>> Start RAW RECORDS
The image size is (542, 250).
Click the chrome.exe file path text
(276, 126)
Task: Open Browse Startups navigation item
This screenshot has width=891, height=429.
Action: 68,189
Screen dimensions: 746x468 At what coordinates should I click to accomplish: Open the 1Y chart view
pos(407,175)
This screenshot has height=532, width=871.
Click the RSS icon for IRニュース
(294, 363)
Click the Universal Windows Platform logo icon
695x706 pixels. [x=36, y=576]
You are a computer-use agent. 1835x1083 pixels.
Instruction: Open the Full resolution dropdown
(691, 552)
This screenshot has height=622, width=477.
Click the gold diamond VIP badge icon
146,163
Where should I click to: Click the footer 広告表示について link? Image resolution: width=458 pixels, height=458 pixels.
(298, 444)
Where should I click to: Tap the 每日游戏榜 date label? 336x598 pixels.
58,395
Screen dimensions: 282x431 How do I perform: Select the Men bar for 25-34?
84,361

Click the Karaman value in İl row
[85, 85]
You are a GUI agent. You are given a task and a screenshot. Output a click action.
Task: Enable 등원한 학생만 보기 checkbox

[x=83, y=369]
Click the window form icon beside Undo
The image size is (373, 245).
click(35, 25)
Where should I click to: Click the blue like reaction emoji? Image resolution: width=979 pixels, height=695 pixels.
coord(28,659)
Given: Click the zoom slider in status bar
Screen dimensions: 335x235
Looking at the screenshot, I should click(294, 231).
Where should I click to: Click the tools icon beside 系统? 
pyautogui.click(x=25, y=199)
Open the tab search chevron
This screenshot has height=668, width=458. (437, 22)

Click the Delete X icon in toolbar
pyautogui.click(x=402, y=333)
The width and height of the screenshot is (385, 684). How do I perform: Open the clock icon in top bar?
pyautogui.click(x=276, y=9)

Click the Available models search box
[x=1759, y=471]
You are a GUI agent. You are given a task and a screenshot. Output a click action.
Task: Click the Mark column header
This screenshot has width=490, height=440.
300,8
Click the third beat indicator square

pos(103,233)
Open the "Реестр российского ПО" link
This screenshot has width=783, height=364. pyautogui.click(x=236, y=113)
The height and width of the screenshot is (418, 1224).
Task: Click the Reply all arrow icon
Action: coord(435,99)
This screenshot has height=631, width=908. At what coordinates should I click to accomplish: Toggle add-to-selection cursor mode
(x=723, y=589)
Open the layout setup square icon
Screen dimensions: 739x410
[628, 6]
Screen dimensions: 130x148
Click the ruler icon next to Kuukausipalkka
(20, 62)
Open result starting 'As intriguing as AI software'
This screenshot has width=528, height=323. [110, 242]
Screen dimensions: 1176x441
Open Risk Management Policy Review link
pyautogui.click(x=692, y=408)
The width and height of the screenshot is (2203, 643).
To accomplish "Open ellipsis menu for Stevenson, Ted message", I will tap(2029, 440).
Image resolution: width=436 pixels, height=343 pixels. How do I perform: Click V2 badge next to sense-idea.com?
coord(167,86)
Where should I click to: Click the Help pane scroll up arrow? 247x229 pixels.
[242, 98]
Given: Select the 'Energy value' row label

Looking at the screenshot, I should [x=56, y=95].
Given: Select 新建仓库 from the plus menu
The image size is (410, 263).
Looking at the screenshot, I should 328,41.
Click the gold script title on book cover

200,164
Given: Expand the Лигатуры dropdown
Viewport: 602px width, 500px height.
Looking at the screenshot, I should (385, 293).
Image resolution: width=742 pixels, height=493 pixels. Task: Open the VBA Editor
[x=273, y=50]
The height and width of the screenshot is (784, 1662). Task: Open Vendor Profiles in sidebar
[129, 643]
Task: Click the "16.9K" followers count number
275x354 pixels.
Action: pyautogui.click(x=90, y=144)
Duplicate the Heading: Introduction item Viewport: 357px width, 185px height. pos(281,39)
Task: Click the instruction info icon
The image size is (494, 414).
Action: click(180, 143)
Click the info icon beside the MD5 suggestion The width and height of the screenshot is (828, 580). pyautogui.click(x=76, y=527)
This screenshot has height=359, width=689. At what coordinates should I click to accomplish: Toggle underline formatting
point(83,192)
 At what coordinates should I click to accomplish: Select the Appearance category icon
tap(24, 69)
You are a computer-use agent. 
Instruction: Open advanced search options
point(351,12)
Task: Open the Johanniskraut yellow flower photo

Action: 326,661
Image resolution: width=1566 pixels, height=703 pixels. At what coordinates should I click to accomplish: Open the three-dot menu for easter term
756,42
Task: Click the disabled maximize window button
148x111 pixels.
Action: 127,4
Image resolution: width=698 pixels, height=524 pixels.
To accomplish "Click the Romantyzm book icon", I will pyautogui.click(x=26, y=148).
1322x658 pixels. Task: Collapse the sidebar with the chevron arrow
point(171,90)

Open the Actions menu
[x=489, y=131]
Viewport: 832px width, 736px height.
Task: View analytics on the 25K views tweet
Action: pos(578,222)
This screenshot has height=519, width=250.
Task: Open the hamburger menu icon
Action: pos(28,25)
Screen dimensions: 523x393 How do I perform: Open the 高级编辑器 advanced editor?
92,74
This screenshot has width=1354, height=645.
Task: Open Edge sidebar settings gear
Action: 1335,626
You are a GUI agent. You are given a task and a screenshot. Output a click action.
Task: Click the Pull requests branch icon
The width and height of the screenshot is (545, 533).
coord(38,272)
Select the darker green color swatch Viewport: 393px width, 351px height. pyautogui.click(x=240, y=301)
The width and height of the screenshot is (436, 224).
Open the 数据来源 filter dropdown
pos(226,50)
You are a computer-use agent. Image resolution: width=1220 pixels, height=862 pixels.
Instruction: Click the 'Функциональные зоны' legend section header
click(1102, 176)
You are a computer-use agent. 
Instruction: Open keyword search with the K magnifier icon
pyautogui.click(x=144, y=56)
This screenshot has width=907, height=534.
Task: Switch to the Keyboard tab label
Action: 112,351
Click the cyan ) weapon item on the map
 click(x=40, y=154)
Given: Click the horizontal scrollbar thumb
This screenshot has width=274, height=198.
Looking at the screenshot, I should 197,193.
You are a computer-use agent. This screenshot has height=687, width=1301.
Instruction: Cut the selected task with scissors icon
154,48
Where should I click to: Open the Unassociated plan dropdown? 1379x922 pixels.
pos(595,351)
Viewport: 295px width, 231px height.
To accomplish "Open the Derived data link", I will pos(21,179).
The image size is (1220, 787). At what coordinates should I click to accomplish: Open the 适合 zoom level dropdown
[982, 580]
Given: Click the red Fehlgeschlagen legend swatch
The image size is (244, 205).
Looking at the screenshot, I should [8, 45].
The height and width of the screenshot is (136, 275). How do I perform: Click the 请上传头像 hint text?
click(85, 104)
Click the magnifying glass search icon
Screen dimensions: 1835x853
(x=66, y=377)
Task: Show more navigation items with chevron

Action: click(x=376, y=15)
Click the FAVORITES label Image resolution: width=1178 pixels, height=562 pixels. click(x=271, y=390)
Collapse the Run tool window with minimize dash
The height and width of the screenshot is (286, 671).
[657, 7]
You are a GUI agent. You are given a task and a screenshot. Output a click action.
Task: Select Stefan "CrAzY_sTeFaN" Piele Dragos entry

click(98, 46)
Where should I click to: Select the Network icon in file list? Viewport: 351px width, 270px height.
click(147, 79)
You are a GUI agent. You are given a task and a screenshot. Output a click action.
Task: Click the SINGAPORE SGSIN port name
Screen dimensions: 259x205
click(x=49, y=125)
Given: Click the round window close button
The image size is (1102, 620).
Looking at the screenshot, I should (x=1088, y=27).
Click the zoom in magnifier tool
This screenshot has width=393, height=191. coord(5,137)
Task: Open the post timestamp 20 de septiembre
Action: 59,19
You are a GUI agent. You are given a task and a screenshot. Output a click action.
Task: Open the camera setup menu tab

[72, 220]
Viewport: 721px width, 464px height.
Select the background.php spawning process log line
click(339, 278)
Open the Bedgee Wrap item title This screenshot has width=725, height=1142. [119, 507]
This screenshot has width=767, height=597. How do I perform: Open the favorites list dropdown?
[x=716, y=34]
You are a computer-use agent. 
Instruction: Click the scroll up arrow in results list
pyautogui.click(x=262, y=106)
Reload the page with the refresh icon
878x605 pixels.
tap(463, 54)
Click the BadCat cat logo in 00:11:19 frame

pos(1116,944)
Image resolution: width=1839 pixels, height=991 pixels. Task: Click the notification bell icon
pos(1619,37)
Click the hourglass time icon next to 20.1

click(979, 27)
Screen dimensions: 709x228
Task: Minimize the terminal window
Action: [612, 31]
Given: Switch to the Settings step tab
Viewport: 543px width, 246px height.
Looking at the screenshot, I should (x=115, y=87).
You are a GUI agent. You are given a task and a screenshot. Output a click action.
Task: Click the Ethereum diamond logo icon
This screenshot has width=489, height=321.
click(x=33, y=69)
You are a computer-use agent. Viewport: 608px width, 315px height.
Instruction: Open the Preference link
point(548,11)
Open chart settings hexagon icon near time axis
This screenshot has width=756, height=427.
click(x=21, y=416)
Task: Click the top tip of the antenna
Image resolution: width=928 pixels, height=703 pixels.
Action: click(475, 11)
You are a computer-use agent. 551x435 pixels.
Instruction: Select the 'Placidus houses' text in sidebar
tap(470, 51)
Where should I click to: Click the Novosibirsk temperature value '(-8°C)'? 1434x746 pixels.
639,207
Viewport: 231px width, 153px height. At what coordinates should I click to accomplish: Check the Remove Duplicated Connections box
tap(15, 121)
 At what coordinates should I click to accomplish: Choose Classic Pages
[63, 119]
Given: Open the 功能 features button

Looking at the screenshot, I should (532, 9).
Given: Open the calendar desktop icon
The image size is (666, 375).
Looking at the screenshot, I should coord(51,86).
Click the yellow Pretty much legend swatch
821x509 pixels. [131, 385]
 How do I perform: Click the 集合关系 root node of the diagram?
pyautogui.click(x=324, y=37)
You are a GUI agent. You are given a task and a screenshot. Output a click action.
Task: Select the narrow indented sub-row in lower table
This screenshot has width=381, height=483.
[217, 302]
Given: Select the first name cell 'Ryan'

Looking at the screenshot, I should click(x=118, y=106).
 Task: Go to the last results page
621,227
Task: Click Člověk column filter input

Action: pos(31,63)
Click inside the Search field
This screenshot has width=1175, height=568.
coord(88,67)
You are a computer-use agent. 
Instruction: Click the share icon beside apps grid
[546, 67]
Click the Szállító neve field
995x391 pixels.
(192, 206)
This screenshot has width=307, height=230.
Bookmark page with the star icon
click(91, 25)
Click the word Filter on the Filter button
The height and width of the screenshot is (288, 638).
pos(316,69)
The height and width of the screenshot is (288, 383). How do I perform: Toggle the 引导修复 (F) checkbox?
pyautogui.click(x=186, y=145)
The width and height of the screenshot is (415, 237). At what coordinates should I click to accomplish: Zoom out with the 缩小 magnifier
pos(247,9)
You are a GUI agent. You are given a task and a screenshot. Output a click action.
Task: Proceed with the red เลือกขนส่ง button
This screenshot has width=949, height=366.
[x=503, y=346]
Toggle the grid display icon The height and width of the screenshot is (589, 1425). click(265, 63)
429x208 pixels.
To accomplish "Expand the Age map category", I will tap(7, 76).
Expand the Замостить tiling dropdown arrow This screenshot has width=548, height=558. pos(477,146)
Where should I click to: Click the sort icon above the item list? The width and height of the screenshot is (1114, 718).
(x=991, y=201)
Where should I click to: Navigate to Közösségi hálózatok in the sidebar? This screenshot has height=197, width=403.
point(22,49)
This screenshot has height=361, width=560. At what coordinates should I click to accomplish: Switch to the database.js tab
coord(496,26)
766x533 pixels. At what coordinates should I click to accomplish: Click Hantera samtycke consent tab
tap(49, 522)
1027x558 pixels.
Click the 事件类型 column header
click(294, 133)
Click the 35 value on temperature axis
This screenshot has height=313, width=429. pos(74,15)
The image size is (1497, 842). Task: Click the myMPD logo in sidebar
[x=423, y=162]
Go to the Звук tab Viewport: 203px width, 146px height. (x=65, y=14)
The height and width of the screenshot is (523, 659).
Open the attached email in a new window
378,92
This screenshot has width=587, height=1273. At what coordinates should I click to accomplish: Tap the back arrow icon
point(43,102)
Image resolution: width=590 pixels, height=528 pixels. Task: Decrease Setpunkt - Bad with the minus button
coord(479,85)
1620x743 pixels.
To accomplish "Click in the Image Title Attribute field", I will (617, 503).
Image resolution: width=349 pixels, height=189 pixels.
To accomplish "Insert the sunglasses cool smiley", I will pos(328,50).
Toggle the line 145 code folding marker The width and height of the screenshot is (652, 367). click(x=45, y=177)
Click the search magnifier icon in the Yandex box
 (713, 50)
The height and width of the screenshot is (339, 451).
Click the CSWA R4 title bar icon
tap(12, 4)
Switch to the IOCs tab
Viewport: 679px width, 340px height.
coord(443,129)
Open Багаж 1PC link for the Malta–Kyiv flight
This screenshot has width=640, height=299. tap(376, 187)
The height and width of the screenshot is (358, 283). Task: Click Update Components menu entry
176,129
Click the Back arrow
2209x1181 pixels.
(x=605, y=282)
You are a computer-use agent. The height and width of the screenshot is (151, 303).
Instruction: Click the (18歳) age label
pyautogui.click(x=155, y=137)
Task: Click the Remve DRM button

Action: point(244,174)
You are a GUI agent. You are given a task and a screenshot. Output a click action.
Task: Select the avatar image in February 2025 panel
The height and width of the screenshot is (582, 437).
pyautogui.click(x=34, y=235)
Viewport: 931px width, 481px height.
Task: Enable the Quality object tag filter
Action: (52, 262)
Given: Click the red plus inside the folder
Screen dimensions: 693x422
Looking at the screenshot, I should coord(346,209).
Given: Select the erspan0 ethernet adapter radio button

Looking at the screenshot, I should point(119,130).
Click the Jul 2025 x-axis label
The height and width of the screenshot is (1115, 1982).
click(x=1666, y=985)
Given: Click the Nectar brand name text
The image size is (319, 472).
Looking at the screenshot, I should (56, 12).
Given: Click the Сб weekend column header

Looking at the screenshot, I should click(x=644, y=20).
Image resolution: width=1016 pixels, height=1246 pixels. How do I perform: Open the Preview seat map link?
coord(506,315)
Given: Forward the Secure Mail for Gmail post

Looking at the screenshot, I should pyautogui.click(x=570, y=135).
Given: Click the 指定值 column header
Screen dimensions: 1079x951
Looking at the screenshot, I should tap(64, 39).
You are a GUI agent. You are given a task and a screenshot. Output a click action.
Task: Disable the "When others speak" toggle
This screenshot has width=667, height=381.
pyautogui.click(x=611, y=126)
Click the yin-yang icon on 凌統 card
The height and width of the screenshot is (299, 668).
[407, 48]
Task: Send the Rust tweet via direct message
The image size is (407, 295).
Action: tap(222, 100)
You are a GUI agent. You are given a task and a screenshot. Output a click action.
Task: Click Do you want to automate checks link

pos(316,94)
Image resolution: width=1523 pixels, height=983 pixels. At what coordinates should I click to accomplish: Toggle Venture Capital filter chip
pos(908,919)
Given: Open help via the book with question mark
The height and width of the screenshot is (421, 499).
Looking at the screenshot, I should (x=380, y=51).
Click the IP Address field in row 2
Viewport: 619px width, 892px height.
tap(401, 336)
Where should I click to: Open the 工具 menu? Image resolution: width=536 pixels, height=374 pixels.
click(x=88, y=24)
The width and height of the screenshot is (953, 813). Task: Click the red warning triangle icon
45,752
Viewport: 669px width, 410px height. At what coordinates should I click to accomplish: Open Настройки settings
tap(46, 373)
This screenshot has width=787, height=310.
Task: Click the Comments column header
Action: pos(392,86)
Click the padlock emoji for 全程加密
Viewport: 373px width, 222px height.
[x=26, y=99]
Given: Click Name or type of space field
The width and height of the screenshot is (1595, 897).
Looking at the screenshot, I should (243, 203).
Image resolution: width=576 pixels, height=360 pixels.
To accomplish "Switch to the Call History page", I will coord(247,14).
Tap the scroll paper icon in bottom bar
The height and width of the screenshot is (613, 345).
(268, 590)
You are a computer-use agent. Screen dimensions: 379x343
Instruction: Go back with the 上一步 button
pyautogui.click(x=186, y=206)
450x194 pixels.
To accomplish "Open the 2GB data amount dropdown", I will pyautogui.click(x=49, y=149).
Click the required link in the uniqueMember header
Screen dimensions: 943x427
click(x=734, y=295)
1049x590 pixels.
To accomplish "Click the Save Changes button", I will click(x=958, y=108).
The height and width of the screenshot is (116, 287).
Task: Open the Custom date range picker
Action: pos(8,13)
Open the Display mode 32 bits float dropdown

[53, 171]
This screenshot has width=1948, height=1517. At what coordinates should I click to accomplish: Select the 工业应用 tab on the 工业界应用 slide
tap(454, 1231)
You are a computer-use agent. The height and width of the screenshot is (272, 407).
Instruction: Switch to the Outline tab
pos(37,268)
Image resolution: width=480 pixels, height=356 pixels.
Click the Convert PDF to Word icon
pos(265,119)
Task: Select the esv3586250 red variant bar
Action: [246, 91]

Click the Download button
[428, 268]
>> End RAW RECORDS
• **OBJECTIVE**
Format everything from the line containing "Where should I click to: Tap" down to the line containing "coord(28,659)" as a Markdown table with the columns Row and Line, skipping blank lines.

• **OUTPUT**
| Row | Line |
|---|---|
| 1 | Where should I click to: Tap the 每日游戏榜 date label? 336x598 pixels. |
| 2 | 58,395 |
| 3 | Screen dimensions: 282x431 How do I perform: Select the Men bar for 25-34? |
| 4 | 84,361 |
| 5 | Click the Karaman value in İl row |
| 6 | [85, 85] |
| 7 | You are a GUI agent. You are given a task and a screenshot. Output a click action. |
| 8 | Task: Enable 등원한 학생만 보기 checkbox |
| 9 | [x=83, y=369] |
| 10 | Click the window form icon beside Undo |
| 11 | The image size is (373, 245). |
| 12 | click(35, 25) |
| 13 | Where should I click to: Click the blue like reaction emoji? Image resolution: width=979 pixels, height=695 pixels. |
| 14 | coord(28,659) |